-- Opening Marker --
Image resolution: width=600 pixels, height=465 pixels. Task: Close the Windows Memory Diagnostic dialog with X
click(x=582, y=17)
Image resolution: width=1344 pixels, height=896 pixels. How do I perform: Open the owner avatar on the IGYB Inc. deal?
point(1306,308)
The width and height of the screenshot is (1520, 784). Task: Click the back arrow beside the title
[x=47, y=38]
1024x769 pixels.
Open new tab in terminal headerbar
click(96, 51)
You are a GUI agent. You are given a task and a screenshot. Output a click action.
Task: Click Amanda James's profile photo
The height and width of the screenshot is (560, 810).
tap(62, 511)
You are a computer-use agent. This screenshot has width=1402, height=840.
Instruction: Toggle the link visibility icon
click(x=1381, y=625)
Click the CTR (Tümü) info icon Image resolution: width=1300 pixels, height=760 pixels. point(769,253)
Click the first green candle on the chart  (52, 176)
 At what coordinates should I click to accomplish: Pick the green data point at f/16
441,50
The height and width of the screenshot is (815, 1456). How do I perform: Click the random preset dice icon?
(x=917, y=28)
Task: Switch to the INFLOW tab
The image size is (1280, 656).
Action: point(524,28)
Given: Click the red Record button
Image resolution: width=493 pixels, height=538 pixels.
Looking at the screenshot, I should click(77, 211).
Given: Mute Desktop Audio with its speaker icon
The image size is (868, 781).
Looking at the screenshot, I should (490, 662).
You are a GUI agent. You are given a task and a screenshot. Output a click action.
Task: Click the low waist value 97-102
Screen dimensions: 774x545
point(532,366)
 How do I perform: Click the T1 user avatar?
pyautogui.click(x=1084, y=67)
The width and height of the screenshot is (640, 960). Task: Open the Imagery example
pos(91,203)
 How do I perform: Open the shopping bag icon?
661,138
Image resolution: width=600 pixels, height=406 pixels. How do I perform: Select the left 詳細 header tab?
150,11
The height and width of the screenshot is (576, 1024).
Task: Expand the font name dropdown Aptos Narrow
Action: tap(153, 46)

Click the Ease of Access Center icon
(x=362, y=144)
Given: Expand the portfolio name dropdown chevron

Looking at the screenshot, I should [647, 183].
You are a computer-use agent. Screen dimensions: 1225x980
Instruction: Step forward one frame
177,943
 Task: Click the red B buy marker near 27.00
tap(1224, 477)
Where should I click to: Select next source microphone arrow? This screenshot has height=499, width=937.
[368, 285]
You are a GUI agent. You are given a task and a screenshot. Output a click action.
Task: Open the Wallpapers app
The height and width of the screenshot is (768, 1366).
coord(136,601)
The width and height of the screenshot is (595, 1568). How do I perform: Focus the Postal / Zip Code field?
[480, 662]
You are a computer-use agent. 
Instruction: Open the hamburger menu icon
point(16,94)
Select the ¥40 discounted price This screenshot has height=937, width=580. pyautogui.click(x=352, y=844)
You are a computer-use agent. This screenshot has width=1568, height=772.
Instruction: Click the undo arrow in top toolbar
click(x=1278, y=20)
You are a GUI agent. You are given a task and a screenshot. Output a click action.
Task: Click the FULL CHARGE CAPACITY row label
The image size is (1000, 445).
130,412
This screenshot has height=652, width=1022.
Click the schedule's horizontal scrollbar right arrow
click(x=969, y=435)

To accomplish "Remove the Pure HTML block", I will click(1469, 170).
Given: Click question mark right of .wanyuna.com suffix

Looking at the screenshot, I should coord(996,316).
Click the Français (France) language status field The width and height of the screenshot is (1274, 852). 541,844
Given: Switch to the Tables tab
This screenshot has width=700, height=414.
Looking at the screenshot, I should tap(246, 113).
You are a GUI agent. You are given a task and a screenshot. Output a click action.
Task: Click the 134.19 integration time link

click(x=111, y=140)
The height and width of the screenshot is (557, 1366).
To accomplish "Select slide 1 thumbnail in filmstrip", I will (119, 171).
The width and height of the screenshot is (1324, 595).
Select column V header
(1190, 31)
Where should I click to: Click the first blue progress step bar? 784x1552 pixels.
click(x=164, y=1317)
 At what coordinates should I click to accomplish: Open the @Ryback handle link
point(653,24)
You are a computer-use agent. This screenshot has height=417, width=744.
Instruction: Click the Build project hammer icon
-- Closing Marker --
## WHAT IS EXPECTED
Scan the listing and report each line where the word "will" shows up.

## RESPONSE TO THIS TASK
To accomplish "Remove the Pure HTML block", I will click(1469, 170).
To accomplish "Select slide 1 thumbnail in filmstrip", I will (119, 171).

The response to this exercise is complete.